STUDY DESIGN. We linked the live birth certificate data for Michigan infants born from 1994
to 2002 with the hospital discharge data for this study. A physician panel identified the
International Classification of Diseases (9th revision, clinical modifications, ICD-9-CM) codes
indicating labor dystocia, and classified the codes into functional and mechanical dystocia. We
estimated the prevalence of labor dystocia, and used logistic regression to evaluate labor dystocia
in relation to interpregnancy interval, controlling for other reproductive risk factors.
RESULTS. Labor dystocia was experienced in 20.8% of the births (11.1% functional, and
12.5% mechanical). Both functional and mechanical dystocia were more prevalent in first births
than in higher-order births; mechanical dystocia was more prevalent in multiple births than in
singleton births. In singleton births to multiparous mothers, labor dystocia was linearly related
with the interpregnancy interval: For every year of delayed conception, the risk for overall,
functional, and mechanical dystocia increased by 3.6% (95% confidence interval [CI], 3.3%-
3.9%), 4.7% (95% CI, 4.3%-5.1%), 3.0% (95% CI, 2.6%-3.3%), respectively, controlling for
other reproductive risk factors. The risk increase for the individual constituents of labor dystocia
associated with every year of delayed conception varied from 2.3% (for malposition or
malpresentation) to 7.1% (for failed induction of labor).
CONCLUSION. Labor dystocia is common among women during labor and delivery. In
singleton births to multiparous mothers, labor dystocia increased linearly with interpregnancy
interval.
Key words: birth intervals, dystocia; difficult childbirth; difficult labor
3
Labor dystocia, also known as “dysfunctional labor” or “difficult childbirth,” is common
among women during labor and delivery, and can have serious consequences (including maternal
deaths), especially in developing countries.

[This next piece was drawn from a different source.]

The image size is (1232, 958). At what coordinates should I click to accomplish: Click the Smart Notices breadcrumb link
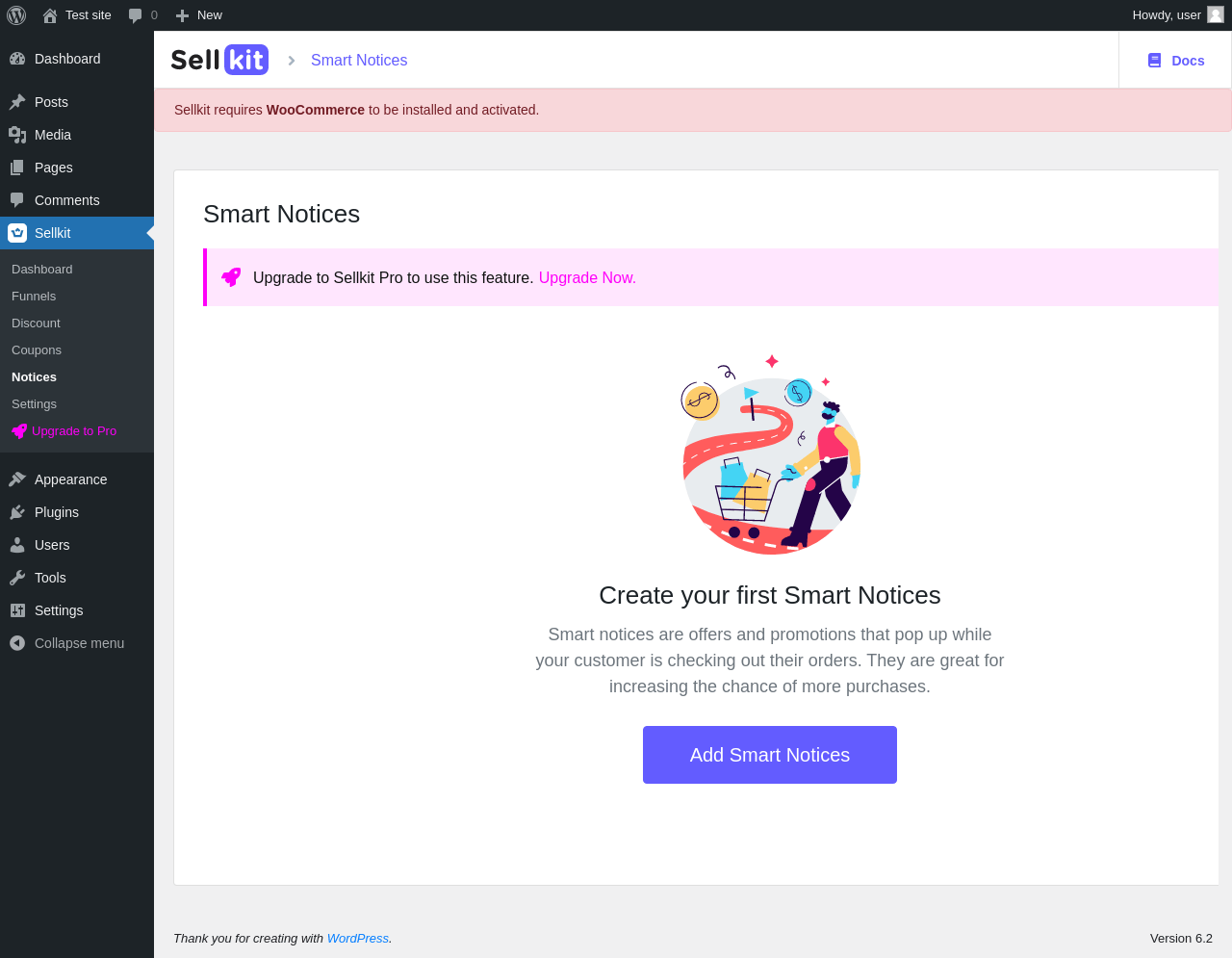[x=359, y=60]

For example, it is estimated that obstructed labor, a
component of labor dystocia, affects more than six million women globally, and accounts for 8%
(or 42,000) of the approximately half a million maternal deaths annually, mostly in developing
countries.1 Additionally, women who experience labor dystocia often require operative obstetric
procedures, including obstetric forceps, vacuum extraction, and cesarean delivery to assist with
the delivery. These operative procedures increase the risk for intracranial hemorrhage, peripheral
nerve injury, seizure, depressed 5-minute Apgar score, and assisted ventilation for the infant, as
well as lacerations, postpartum hemorrhage, thromboembolic events, anesthetic complications,
puerperal infection, obstetrical surgical wound infection for the mother.2-6 They can also cause
significant physical discomfort, psychological stress, and financial burden for the women, their
families, and the society.
A few studies have identified risk factors for obstructed labor (a constituent of labor
dystocia), including nutritional factors, underage childbearing, and poor access to reproductive
services.7 However, overall, the knowledge about the prevalence of labor dystocia, its causes and
risk factors is extremely scant. In this study we sought to identify labor dystocia using the
International Classification of Diseases, 9th revision, clinical modification (ICD-9-CM) codes.8 We
used the livebirth certificate data for a large cohort of births linked to the delivery hospital
discharge data to estimate the prevalence of labor dystocia in the population. We also examined
labor dystocia in relation to interpregnancy interval, a potentially modifiable risk factor that has
been associated with various maternal and infant health outcomes.9-12
Material and Methods
4
We linked the livebirth certificate data for births to Michigan resident women from January
1, 1994 to December 31, 2002 with the hospital discharge data for the same time period in the
Michigan Inpatient Database, using a deterministic approach. We used the mother’s medical
record number, date of birth, resident zip code, county of birth, and hospital of birth to perform
the linkage. The most stringent linkage criterion was that all variables matched. The criteria were
then gradually loosened, one variable at a time. The non-exact matches were verified using the
delivery date, admission date, discharge date, whether a cesarean delivery was performed, and
“diagnosis related groups” in the hospital discharge data. In a similar manner, we linked the birth
certificate data of infants born to the same biological mother, using the mother’s social security
number, birth date, first name, last name, middle initial, and maiden name on the birth certificate.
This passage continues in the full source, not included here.